I had a laptop with no HDD and was running FreeBSD to a USB stick for a while.
Upon upgrading from 12.2 to 13.0, something happened and I think the install must have failed and reboot while I wasn't around.
Now basic commands like pkg and freebsd-update don't work anymore.

Is there a way for me to manually extract the list of installed packages via text files? 
All of the pkg related commands don't work.
I think the USB stick is corrupted and possibly failing.

I was able to copy all files from /var/db/pkg from the broken upgrade.
And I bought a new SSD and did a fresh install of FreeBSD 13 on the same laptop. 

So I am running the freshly installed FreeBSD 13 and mounting the USB with the broken FreeBSD upgrade.

I want the list of packages to be in such a manner that I can type the pkg command on the fresh install, copy/paste the list of packages and run it on the fresh install.
Thank you.


----------



## SirDice (May 4, 2021)

freebsdnewbie said:


> Is there a way for me to manually extract the list of installed packages via text files?


No, this information is stored in a database; /var/db/pkg/local.sqlite to be precise. You might have a working backup of it in /var/backup/ though.


----------



## datasmurf (May 4, 2021)

freebsdnewbie said:


> I was able to copy all files from /var/db/pkg from the broken upgrade.
> And I bought a new SSD and did a fresh install of FreeBSD 13 on the same laptop.



You could try:

`sqlite3 local.sqlite 'select name from packages;'`

this would give you whatever is in the _name_ column in the table _packages _of the saved local.sqlite database from the broken installation.

Maybe this helps.
Good luck.


----------



## datasmurf (May 4, 2021)

With `/bin/sh` you could install them all like that.

`for i in $( sqlite3 local.sqlite 'select name from packages;' ); do pkg install -y $i; done`

To backup your current database would be advisable.
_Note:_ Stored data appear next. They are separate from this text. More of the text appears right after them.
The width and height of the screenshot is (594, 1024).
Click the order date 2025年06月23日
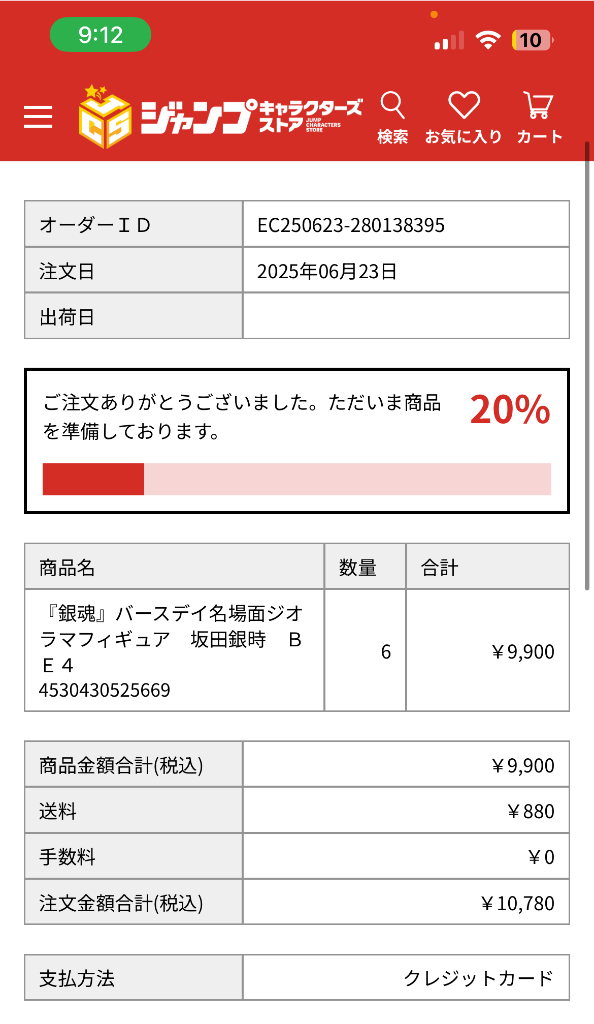327,271

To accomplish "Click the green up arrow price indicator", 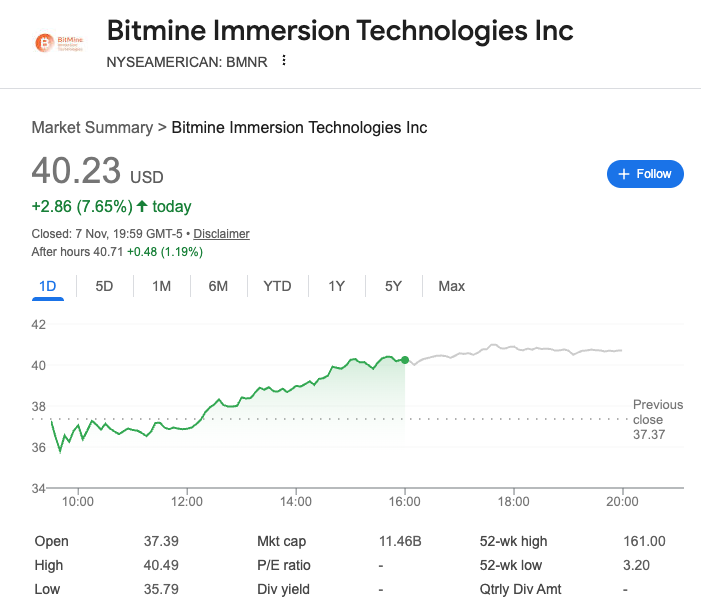I will point(142,207).
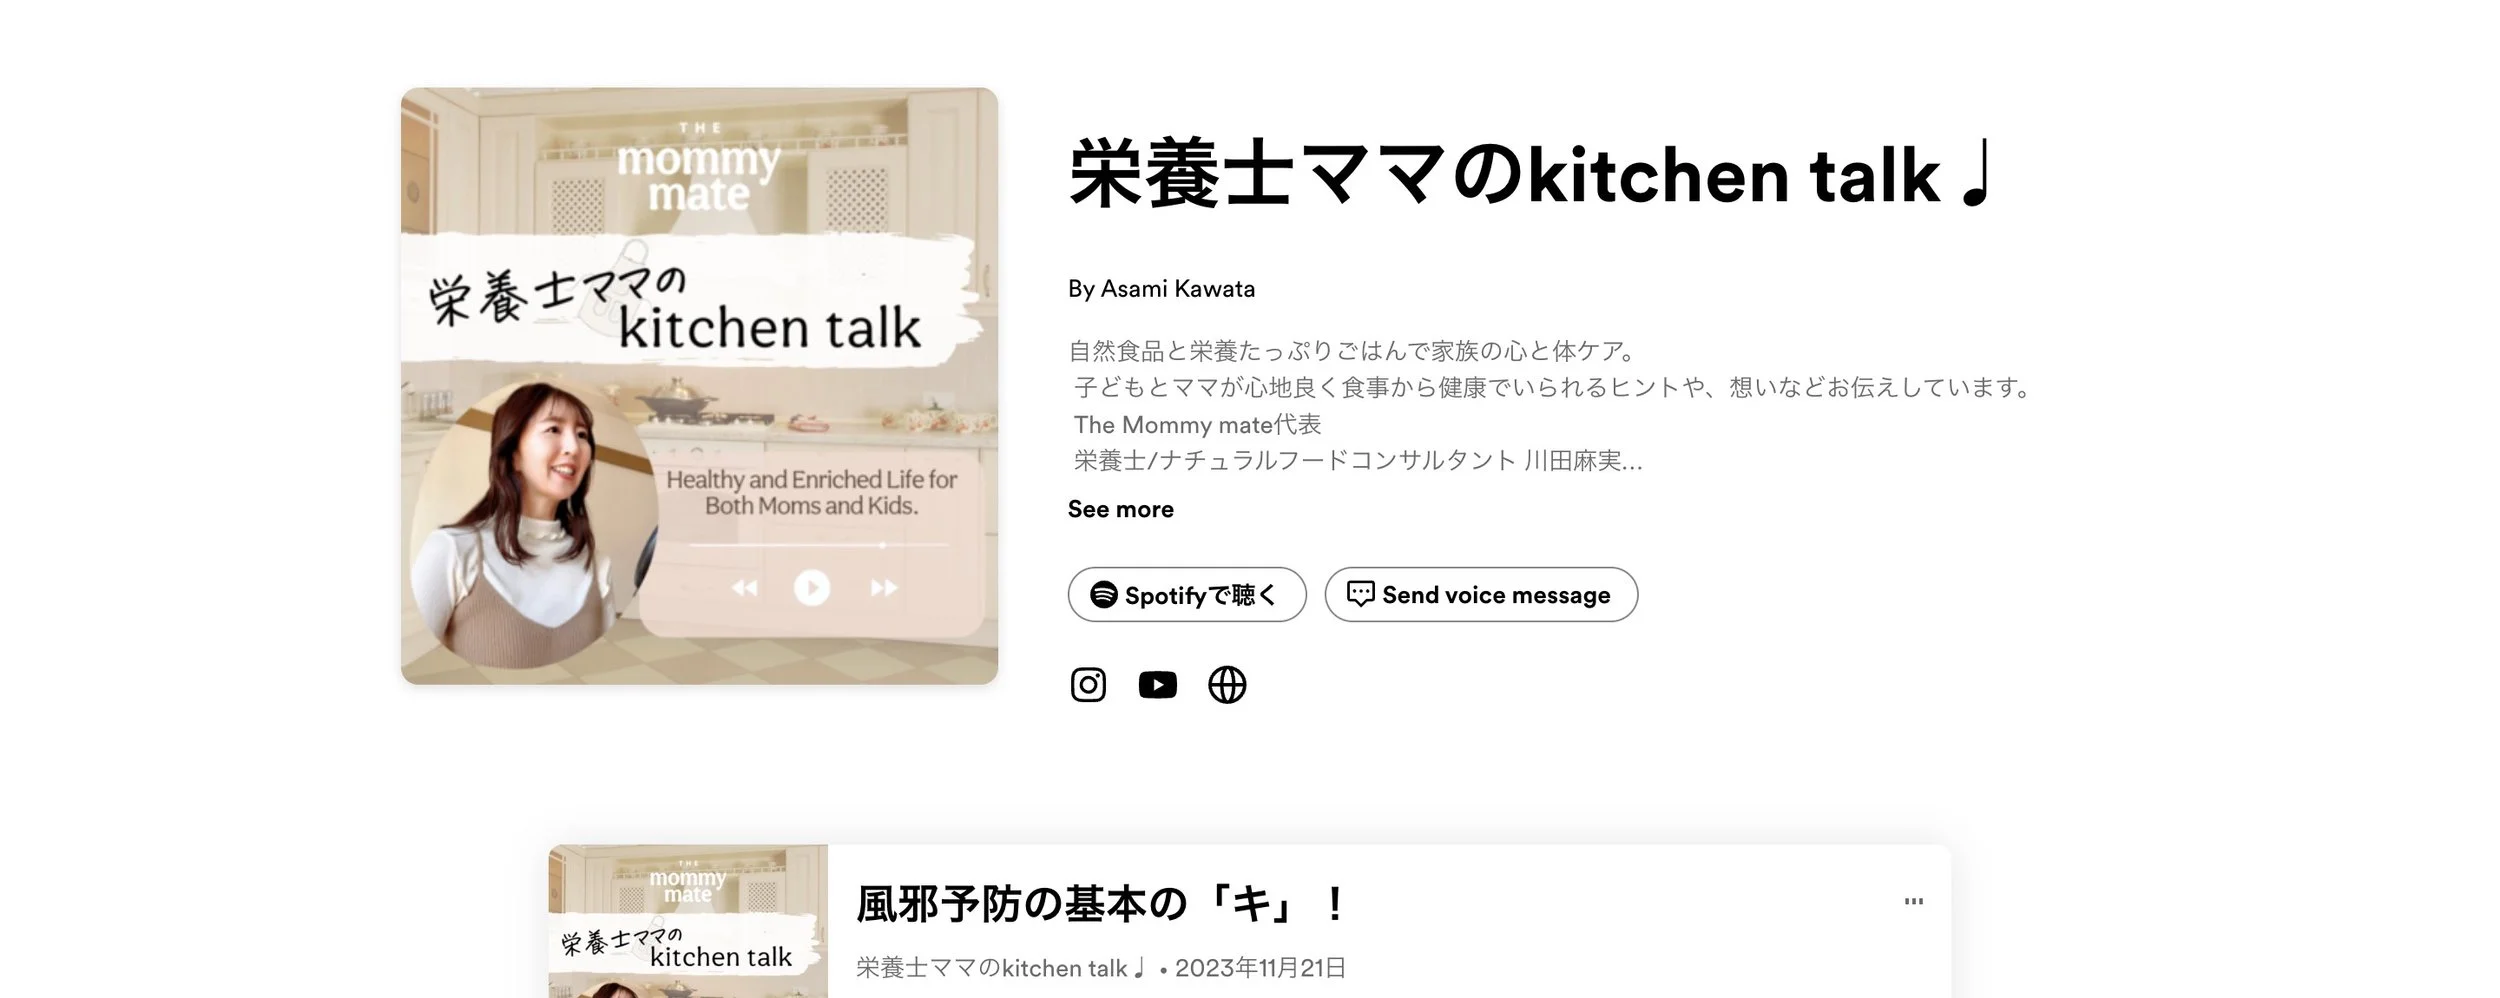Click the Spotifyで聴く button
The width and height of the screenshot is (2500, 998).
1187,595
Good luck


----------



## T-Daemon (May 4, 2021)

freebsdnewbie said:


> I think the USB stick is corrupted and possibly failing.
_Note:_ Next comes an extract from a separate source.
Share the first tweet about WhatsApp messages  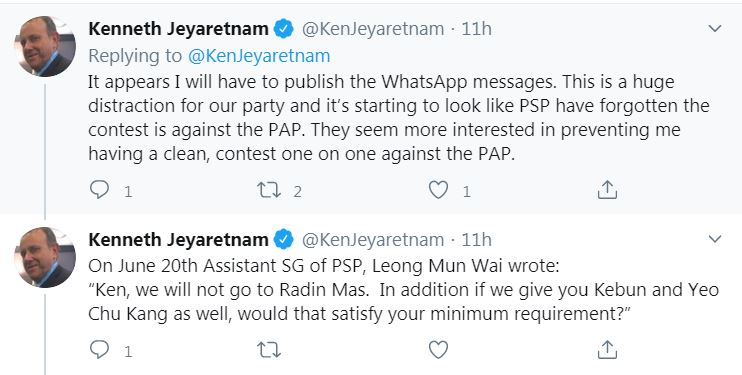(607, 190)
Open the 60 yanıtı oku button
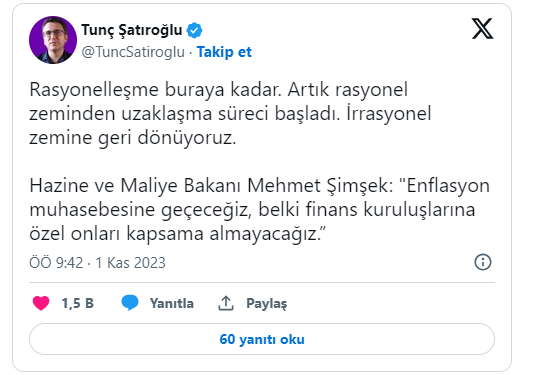Image resolution: width=549 pixels, height=375 pixels. click(262, 339)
If the file system is UFS you can try fsck(8) on the unmounted root partition.



freebsdnewbie said:


> I was able to copy all files from /var/db/pkg from the broken upgrade.





freebsdnewbie said:


> I want the list of packages to be in such a manner that I can type the pkg command on the fresh install, copy/paste the list of packages and run it on the fresh install.



If you can mount the root (/) partition of the USB stick system on the newly installed system you can try (assuming USB system root is mounted on /mnt):

`pkg -c /mnt prime-list > prime-list` ..    # .pkg(8)... -c ..pkg will chroot in the ⟨chroot path⟩ environment.

`pkg install `cat prime-list``


----------



## T-Daemon (May 4, 2021)

datasmurf said:


> With `/bin/sh` you could install them all like that.
> 
> `for i in $( sqlite3 local.sqlite 'select name from packages;' ); do pkg install -y $i; done`



Alternatively: 

`pkg install -y `sqlite3 local.sqlite 'select name from packages;'``


----------